Kaella sentiu um leve calor subir em seu rosto ao passo de que uma leve coloração rosada lhe coloriu as pontas das orelhas.
— Ora seu! — ela disse rindo — e você acha por um acaso que eu sou invencível é?
— Bem… — ele riu — até agora não vi ninguém que você tivesse medo de enfrentar ou que você capaz de te vencer.
Kaella pensou em vários argumentos para ensinar o garoto sobre poderes que superam os dela, mas ele não lhe deu a chance de falar quando disse algo que a fez inevitavelmente sorrir.
— Geralmente você assusta tanto os outros com seu poder que eles nem tem a chance de tentar lutar contra você — ele sorriu, orgulhoso — Se isso não te dá uma aura de invencível, eu não sei o que daria.
— Só porque eu pareço invencível, criança — ela disse sorrindo largamente — Não significa que eu sou. Existem alguns indivíduos que certamente podem me derrotar.
“Mas eu certamente fico muito feliz que pense assim de mim” ela pensou enquanto começou a detalhar.
— Por exemplo — ela falou — O monarca líder dos Alfae, ele certamente é mais poderoso do que eu, afinal de contas eu sou uma subordinada direta dele. A rainha dos Faeram também é uma oponente que não sou capaz de vencer, especialmente se eu tiver de lutar contra ela dentro do território da sua raça. O rei dos Gnoma, apesar de não ter um poder superior ao meu, pode me vencer em combate graças aos seus incomparáveis equipamentos encantados.
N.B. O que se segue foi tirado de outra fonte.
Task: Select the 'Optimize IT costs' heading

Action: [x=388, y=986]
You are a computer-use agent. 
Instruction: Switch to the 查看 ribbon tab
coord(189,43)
Maximilian, o líder de Elysium, também é alguém que não posso competir, especialmente se ele conseguir me arrastar para dentro do seu espaço independente. Também tem a líder da congregação de puritas, a pontificia, ela é outra pessoa que certamente não sou capaz de derrotar, aliás, no caso dela, como o poder dela e diretamente oposto ao meu, acho bem dificil eu sair com vida de um combate contra ela considerando a quantidade massiva de poder que aquela mulher carrega.
— Mas então são poucas as pessoas que podem te vencer — ele retrucou — não tenho que me preocupar com meu ensino se você cuidar de mim mestra. Você é a melhor para mim.
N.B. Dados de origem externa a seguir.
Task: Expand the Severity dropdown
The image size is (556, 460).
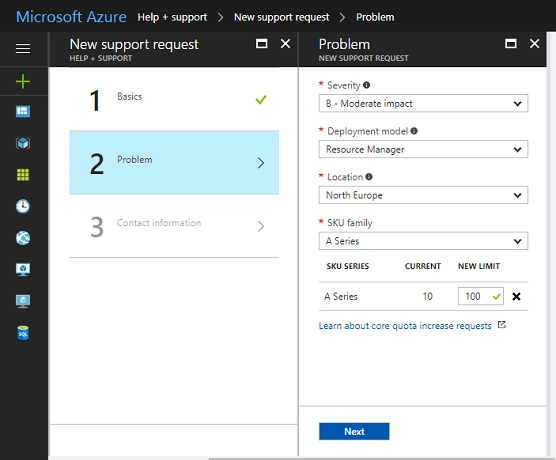Action: pos(423,104)
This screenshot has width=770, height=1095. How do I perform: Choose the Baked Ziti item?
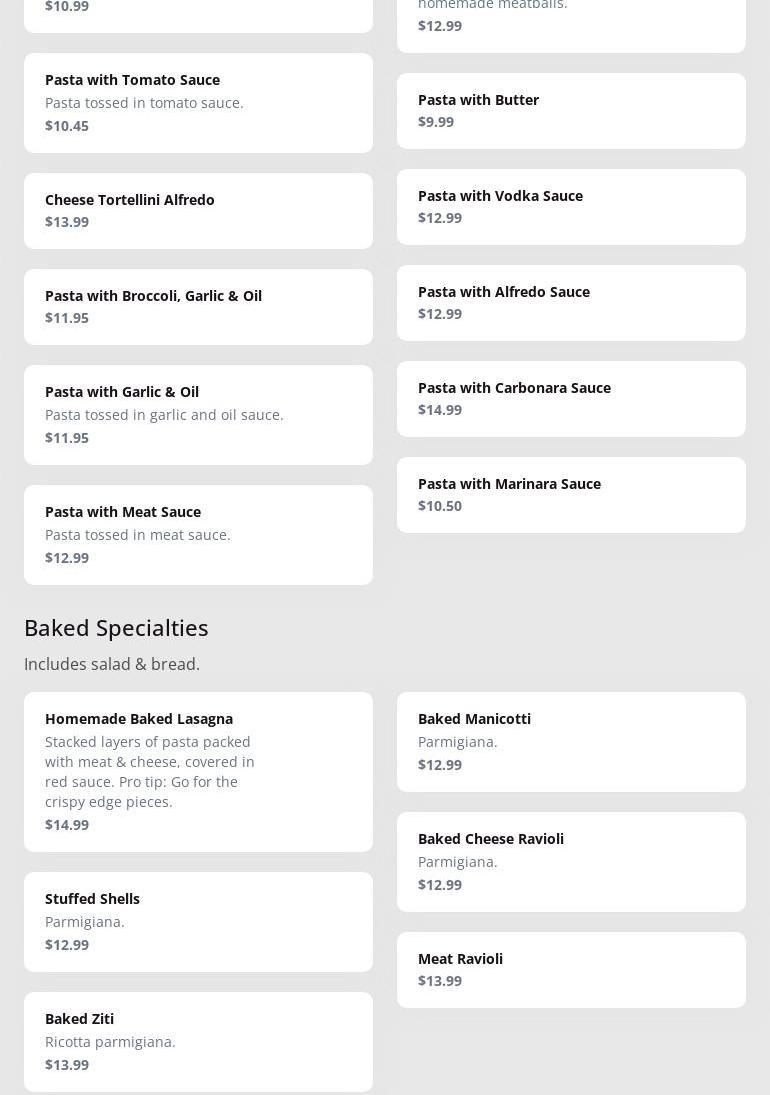pyautogui.click(x=198, y=1042)
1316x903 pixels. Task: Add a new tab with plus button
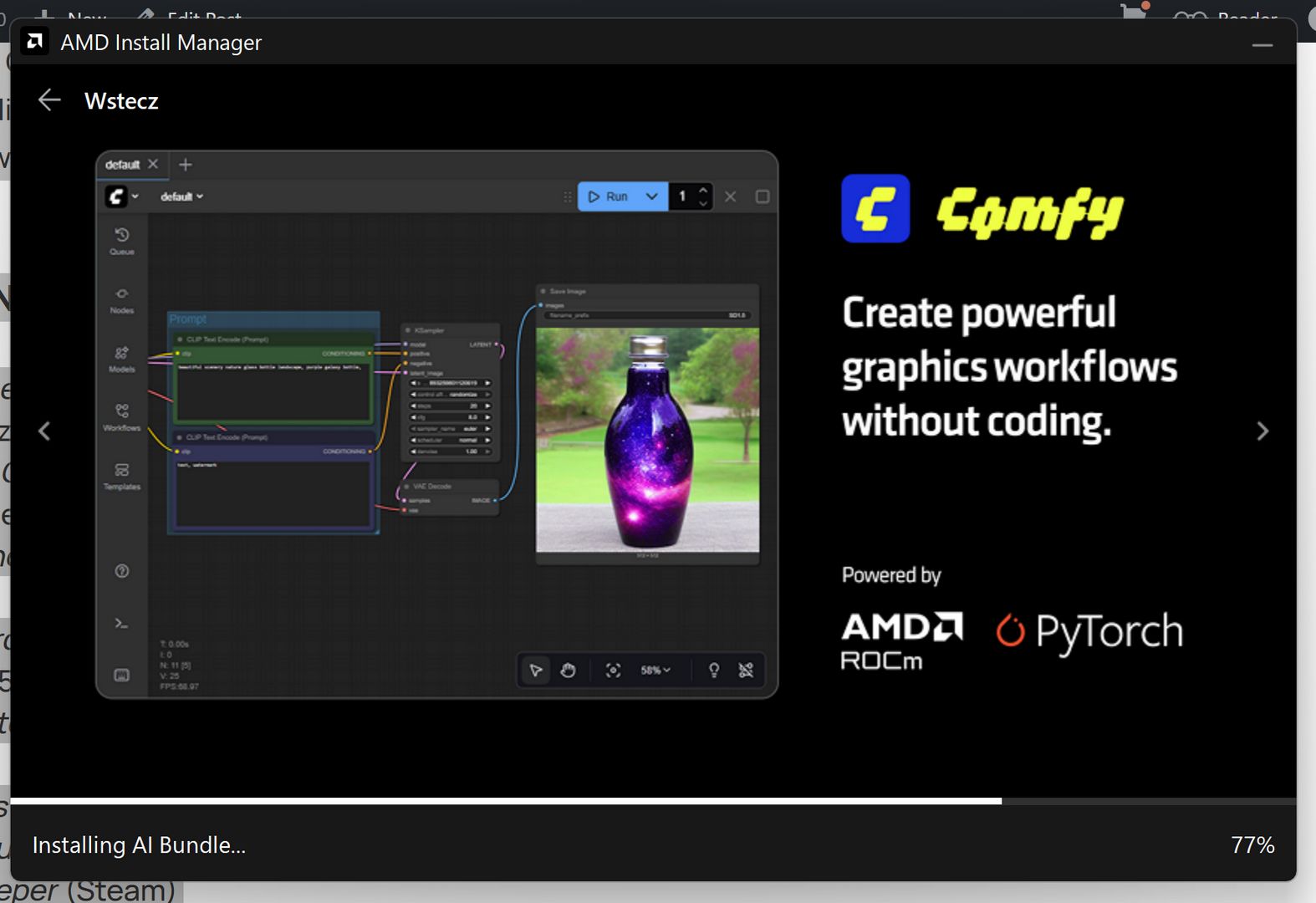(186, 165)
— Não garoto — ela respondeu sorrindo chacoalhando a cabeça — Esses são só os exemplos extremos. Existem vários outros que podem me vencer, mesmo que não em combate. Existem diversos mestres de todas as raças que são formidavelmente superiores a mim em alguns aspectos específicos, e se considerar a existência dos Durza nesta equação, o número de oponentes que não sou capaz de derrotar só aumenta.
— Mas os Durza são quase imortais e eles só vivem no cinturão das ilhas perto de Inanis, não vale — ele debochou.
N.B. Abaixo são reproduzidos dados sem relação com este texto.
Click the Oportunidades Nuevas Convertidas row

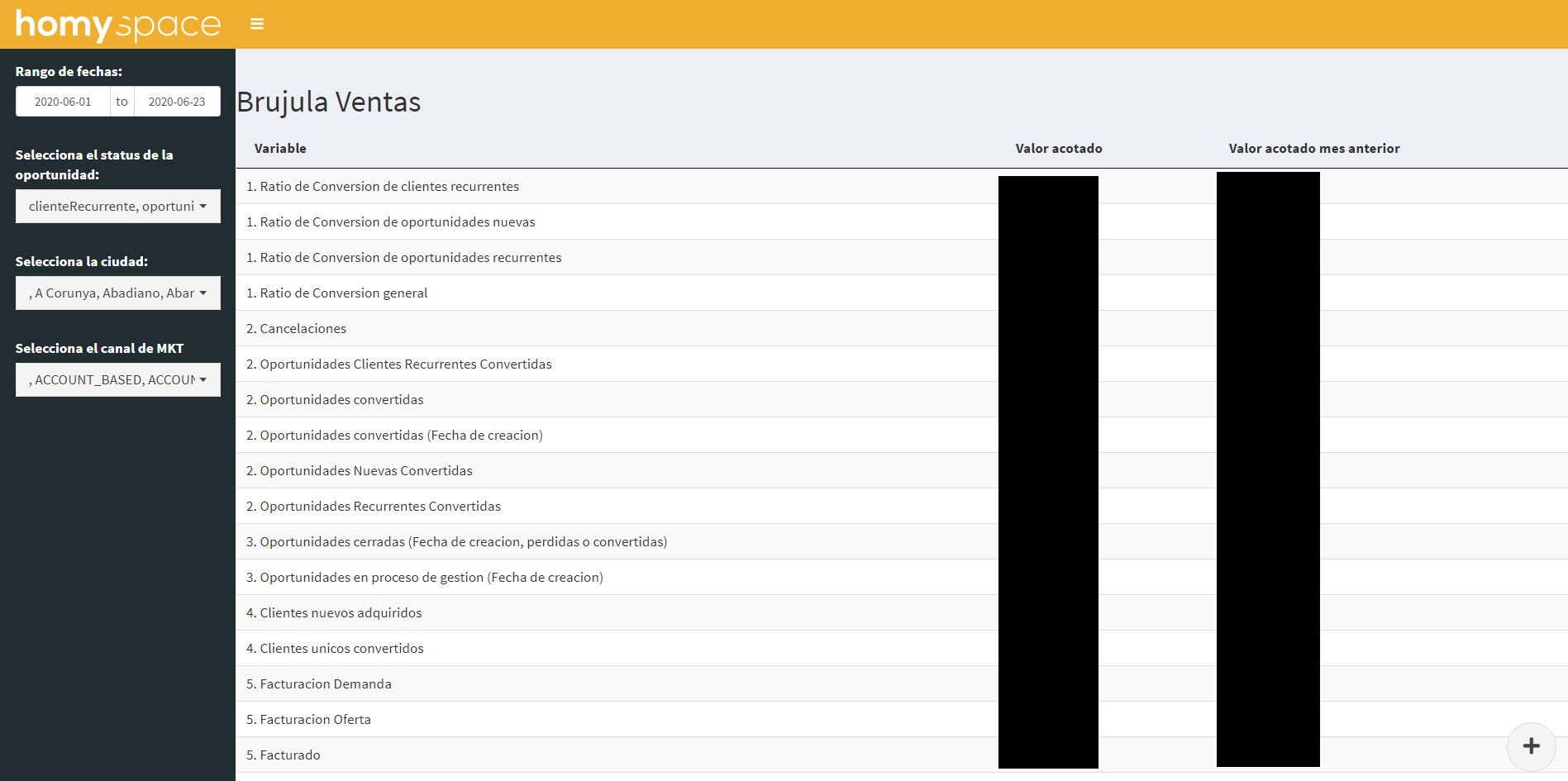pyautogui.click(x=366, y=471)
— Não significa que nunca irá encontrá-los — ela retrucou seria — O futuro é incerto e sua identidade por si só já é um risco. Nunca faz mal conhecer mais e ser capaz de se preparar para eventualidades com mais eficácia.
Para isso, o garoto não tinha resposta alguma e escolheu ficar em silêncio.
— E tem mais — ela continuou — Eu examinei seu sangue na avaliação de admissão do ninho com uma presa de xuanwu que me permitiu dividir seu sangue em dois e verificar a sua linhagem. Como imaginávamos, você é um meio-sangue filho de um Alfae e um humano. Se formos até Lumina, é possível fazermos pesquisas ainda mais avançadas no banco de dados no quartel-general da Lybra que nos permitirão, pelo menos, identificar quem exatamente é a sua mãe.
— Espera um pouco… — Lucet disse surpreso — Minha mãe é uma Alfae? Não é meu pai que é um da sua raça? Como sabe disso?